• WORK REQUEST
Every line of the material below should be retyped exactly.

• SOURCE MATERIAL
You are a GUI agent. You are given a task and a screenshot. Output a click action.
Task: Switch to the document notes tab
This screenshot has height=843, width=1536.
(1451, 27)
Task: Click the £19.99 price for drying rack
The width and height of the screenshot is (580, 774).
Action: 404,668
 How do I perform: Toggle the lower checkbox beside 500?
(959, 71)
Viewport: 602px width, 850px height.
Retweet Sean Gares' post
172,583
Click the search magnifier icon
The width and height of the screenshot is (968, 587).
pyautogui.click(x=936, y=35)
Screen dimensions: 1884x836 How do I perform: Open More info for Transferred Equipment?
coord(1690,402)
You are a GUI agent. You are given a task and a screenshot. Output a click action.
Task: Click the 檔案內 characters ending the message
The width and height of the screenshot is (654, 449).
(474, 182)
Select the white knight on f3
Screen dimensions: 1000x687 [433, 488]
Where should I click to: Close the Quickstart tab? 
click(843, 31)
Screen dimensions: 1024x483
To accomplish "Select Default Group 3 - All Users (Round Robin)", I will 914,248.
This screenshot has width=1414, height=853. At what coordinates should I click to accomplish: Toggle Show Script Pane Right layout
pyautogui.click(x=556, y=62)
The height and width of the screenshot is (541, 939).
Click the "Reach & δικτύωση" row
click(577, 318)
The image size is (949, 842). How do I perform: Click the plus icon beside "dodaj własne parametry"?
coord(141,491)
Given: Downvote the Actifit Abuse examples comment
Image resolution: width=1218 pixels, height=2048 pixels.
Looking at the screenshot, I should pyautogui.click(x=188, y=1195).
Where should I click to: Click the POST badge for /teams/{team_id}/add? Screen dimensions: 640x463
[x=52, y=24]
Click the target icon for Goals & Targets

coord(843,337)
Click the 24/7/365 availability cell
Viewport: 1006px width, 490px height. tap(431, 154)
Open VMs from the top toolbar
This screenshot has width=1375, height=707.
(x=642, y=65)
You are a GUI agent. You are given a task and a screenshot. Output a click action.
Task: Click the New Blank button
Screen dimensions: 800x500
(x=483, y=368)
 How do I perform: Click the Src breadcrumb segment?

• RESPONSE FOR THIS EXERCISE
You are a GUI agent. You are given a task and a screenshot. Output a click action.
Task: Switch to the document notes tab
This screenshot has height=843, width=1536.
(1451, 27)
Task: Click the £19.99 price for drying rack
The width and height of the screenshot is (580, 774).
Action: 404,668
 How do I perform: Toggle the lower checkbox beside 500?
(959, 71)
Viewport: 602px width, 850px height.
Retweet Sean Gares' post
172,583
Click the search magnifier icon
The width and height of the screenshot is (968, 587).
pyautogui.click(x=936, y=35)
Screen dimensions: 1884x836 How do I perform: Open More info for Transferred Equipment?
coord(1690,402)
You are a GUI agent. You are given a task and a screenshot. Output a click action.
Task: Click the 檔案內 characters ending the message
The width and height of the screenshot is (654, 449).
(474, 182)
Select the white knight on f3
Screen dimensions: 1000x687 [433, 488]
Where should I click to: Close the Quickstart tab? 
click(843, 31)
Screen dimensions: 1024x483
To accomplish "Select Default Group 3 - All Users (Round Robin)", I will 914,248.
This screenshot has width=1414, height=853. At what coordinates should I click to accomplish: Toggle Show Script Pane Right layout
pyautogui.click(x=556, y=62)
The height and width of the screenshot is (541, 939).
Click the "Reach & δικτύωση" row
click(577, 318)
The image size is (949, 842). How do I perform: Click the plus icon beside "dodaj własne parametry"?
coord(141,491)
Given: Downvote the Actifit Abuse examples comment
Image resolution: width=1218 pixels, height=2048 pixels.
Looking at the screenshot, I should pyautogui.click(x=188, y=1195).
Where should I click to: Click the POST badge for /teams/{team_id}/add? Screen dimensions: 640x463
[x=52, y=24]
Click the target icon for Goals & Targets

coord(843,337)
Click the 24/7/365 availability cell
Viewport: 1006px width, 490px height. tap(431, 154)
Open VMs from the top toolbar
This screenshot has width=1375, height=707.
(x=642, y=65)
You are a GUI agent. You are given a task and a screenshot. Output a click action.
Task: Click the New Blank button
Screen dimensions: 800x500
(x=483, y=368)
 How do I perform: Click the Src breadcrumb segment?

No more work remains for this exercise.